Testo del documento
== == ==
Gloria, 78 anni, malata oncologica del Veneto, scrive: “Ho vissuto periodi pesanti con forza e volontà per affrontarli, fin dall’inizio ero informata che si prospettava un periodo difficile e così è andata, ed ecco la motivazione della mia richiesta di fine vita dignitosa. Ho avuto una vita libera, bella, quando deciderò di procedere con l’aiuto al suicidio per porre fine alle mie sofferenze nonostante tutto l’ultima parola per me sarà ‘la vita è bella’ e sono stata libera fine alla fine”.

Anna, 55 anni, affetta da sclerosi multipla in Friuli Venezia Giulia: “La mattina mi sveglio e attendo che inizino le operazioni di assistenza e cura del mio corpo. Ogni giorno, dal 4 novembre 2022, attendo che qualcuno mi avvisi che verrà a verificare le mie condizioni e come potrò accedere all’aiuto al suicidio quando lo vorrò. La sofferenza che provo non ha confine, ho tanto amore attorno che mi mantiene in vita, ma desidero poter essere libera di scegliere quando morire visto il peggioramento della mia malattia. Chiedo ai dirigenti della mia azienda sanitaria di chiudere gli occhi e di immaginare cosa significa essere malati come me. Immaginare ogni singolo minuto ferma, immobile, in un tempo che non passa, trascorre lento”.
== == ==
Righe fornite
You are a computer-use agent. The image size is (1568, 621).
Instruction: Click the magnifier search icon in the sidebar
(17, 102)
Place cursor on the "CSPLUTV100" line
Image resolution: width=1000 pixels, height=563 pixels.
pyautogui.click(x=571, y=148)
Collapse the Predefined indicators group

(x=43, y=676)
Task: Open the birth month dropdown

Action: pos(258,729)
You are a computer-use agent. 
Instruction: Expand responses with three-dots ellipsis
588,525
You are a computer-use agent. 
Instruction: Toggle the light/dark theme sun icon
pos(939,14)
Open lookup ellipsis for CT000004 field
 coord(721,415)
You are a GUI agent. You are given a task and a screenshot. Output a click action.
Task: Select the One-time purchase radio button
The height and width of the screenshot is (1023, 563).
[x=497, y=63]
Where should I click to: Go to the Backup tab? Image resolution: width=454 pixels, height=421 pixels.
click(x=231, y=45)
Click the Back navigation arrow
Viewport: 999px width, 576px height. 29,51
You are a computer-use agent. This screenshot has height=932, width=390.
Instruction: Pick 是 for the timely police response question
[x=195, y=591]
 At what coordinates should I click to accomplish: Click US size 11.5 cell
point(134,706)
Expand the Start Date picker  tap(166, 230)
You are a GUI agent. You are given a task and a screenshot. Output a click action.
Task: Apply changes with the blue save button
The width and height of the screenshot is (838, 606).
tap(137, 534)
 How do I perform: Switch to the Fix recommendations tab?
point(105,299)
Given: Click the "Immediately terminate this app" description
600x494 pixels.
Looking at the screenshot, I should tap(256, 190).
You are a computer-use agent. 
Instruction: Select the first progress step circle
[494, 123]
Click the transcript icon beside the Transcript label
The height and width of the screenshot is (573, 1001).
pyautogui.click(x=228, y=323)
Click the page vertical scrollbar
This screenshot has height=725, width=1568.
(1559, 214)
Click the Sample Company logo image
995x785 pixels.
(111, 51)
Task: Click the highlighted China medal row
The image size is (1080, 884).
== == ==
Cosa fare
Scrivi il seguito del testo con le testimonianze dei malati sul fine vita, a partire dall'ultima frase riportata.

Risultato
Due donne (i loro nomi sono di fantasia) vivono in due regioni confinanti, hanno malattie che non lasciano scampo e condividono lo stesso desiderio di poter mettere fine alla propria sofferenza infinta. Eppure Gloria, in Veneto, adesso potrà farlo perché – come annuncia Filomena Gallo, segretaria dell’associazione Luca Coscioni – ha avuto il via libera dell’azienda sanitaria regionale e del Comitato etico alla richiesta di verifica delle condizioni per poter accedere al suicidio medicalmente assistito. Invece, Anna si è trovata di fronte all’ostruzionismo della Azienda Sanitaria Universitaria Giuliano Isontina, che non ha ancora risposto alla richiesta di avviare l’iter per verificare l’esistenza delle condizioni previste dalla legge. Così Filomena Gallo ha presentato una denuncia alla Procura della Repubblica per vedere riconosciuto l’esercizio di un diritto.

Gallo spiega: “Mentre in altre Regioni d’Italia i pazienti che chiedono di poter accedere al suicidio assistito sono costretti a procedere per vie legali perché il sistema sanitario boicotta la legge, in Veneto arriva per la seconda volta, senza ostruzionismi, la dichiarazione che esistono i requisiti previsti dalla sentenza 242/19 della Consulta: l’azienda sanitaria ha comunicato la tipologia di farmaco idoneo per poter procedere e le modalità di assunzione”. Anzi, la struttura pubblica fornirà la strumentazione necessaria all’autosomministrazione del farmaco letale e ha confermato che il servizio sanitario regionale fornirà quanto occorre nell’immediatezza dell’evento.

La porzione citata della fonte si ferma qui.